Work required: Summarize the text below on Verizon, AT&T and America Movil in two sentences.

Verizon and AT&T are great companies, but at their current valuation, I believe they are far from a bargain. The P/E ratio of Verizon (VZ) is at 164.10 as of April 15, and AT&T (T) is just a little cheaper at 30.90. Both companies do pay a strong dividend though (Verizon 4.19% and AT&T 4.90%).
Of course Verizon is a very diversified company and that appears to be reflected in its higher price. Verizon has a better network and among its many services, it also has FiOS, which offers it a share in the television consumption business. If these companies were cheaper, there is no doubt that I would buy some shares, especially in Verizon given the strengths I mentioned above.
However, since I believe the prices are ridiculously high, I decided to look elsewhere, and found a company in Latin America that is currently following the steps that Verizon is in the U.S. and it is still priced at a reasonable level in my opinion.
The company is America Movil (AMOV), one of the largest integrated telecommunication companies (“telcos”) in the world and the 3rd largest wireless operator with a 300 million accesses base, which includes 242 million wireless subscribers, 29 million fixed lines, 15 million fixed broadband accesses, and 13 million television subscribers, according to its latest financial reports. The company is geographically diversified with operations in 18 countries, covering a combined population of over 800 million people. To put it in perspective, that’s twice as large as the current U.S. population.
How does this compare with the major U.S. players? Just check out the table below, reflecting the company’s latest financial data.

Supplied entries:

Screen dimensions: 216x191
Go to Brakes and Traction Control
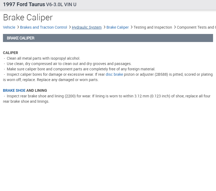coord(43,27)
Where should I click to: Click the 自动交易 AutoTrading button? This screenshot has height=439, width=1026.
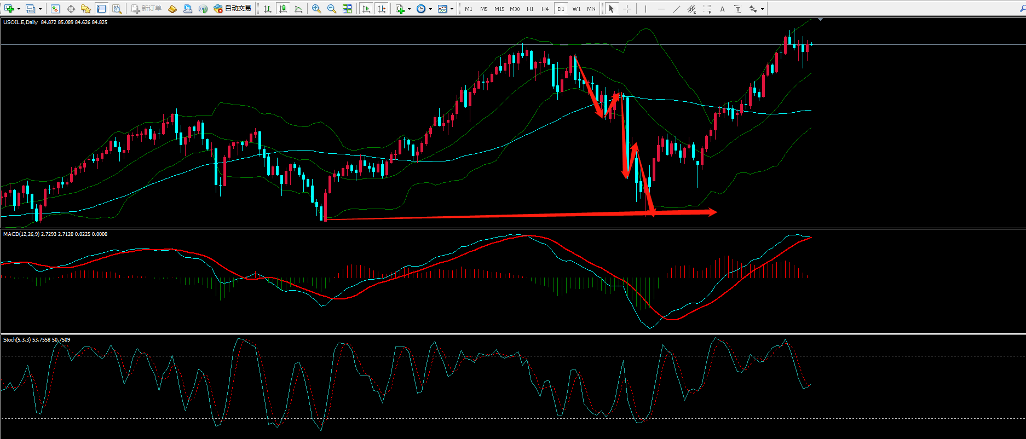click(233, 9)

Worked solution: The author considers Verizon and AT&T great companies with strong dividends but far from a bargain at current valuations, with P/E ratios of 164.10 and 30.90 as of April 15. Looking elsewhere, the author found America Movil, a Latin American telco following Verizon's steps at what the author sees as a reasonable price, which is the world's 3rd largest wireless operator with a 300 million accesses base and operations in 18 countries.